Forty-ninth Session – An I’krl ambassador comes insystem suing for peace. We ignore this obvious ruse and send the fleet to lift the siege of Tendril while the B Team takes the Red Queen to figure out what the hell the problem is with Algemron.

Admiral Takashi, my A Team character, enjoyed declaring VoidCorp enemies of humanity.  Those guys have been douches consistently throughout the entire campaign and clearly any ginger handling of them will just come back to bite us. So it’s internment camps for them. We interrogated the VoidCorp admiral who had been passing the Externals our battle plans, and he was ridiculously unhelpful. “Never, I love my new alien masters!” So it was time for roofies and psychic interrogation.
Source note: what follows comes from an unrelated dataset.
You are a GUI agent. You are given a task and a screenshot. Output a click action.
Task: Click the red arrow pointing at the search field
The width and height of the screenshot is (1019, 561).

The External ambassador showing up and wanting a cease-fire was also clearly a diversion so that they can regroup after their unexpected defeats at our hands. The Admiral decided he was just there to jerk us off, so after a bit of a chat we sent some diplomats in to waste each others’ time for a couple months while we go to liberate some systems!

After some planned, we decided that the Tendril system, being besieged by an External fortress ship, should get the A Team, the Lighthouse and a big Verge Alliance fleet dispatched for its liberation.

Algemron is a bit knottier. The two planets there, Alitar and Galvin, have been at each other for decades. We have heard rumors about a new drug, whitespike, coming from there with what sounds like gardhyi enforcers, rumors of teln infestation of Galvin leadership, and all kinds of other weird stuff. Galvin has a pretty good fleet. Both systems are ignoring the rest of the Verge while locked in their death grapple. We decided to send the Red Queen, stealthed, with the B Team and a squad of Recon Marines to figure out what is going on and, probably, shoot it.

Interestingly, Markus, my B Team character, was talking with this fraal smuggler on Wreathe, Kiara Mantel, trying to get the lay of the land, and they really started vibing on each other (a routine Personality check to see whether she would deal with him resulted in a critical success). We’ll see what happens when we get back from the weapons drop – when we return, she’s supposed to give us a contact in the resistance on Galvin. Markus isn’t a ladies’ man, and love isn’t a primary motivation for him – as a mutant, he generally feels somewhat alienated from normal peoples’ goings-on. He’s only had two relationships in the campaign, a short unfulfilling one with an unemotional Thuldan engineer and then a more “party sex” one with infamous pirate Captain Cassoval. Upon further reflection, a fraal smuggler does somewhat split the difference between those two. A gruff muscled warlion and a sly frail psychic seems like an odd match, but I guess it worked for Arnold and Maria (well, until recent unfortunate events).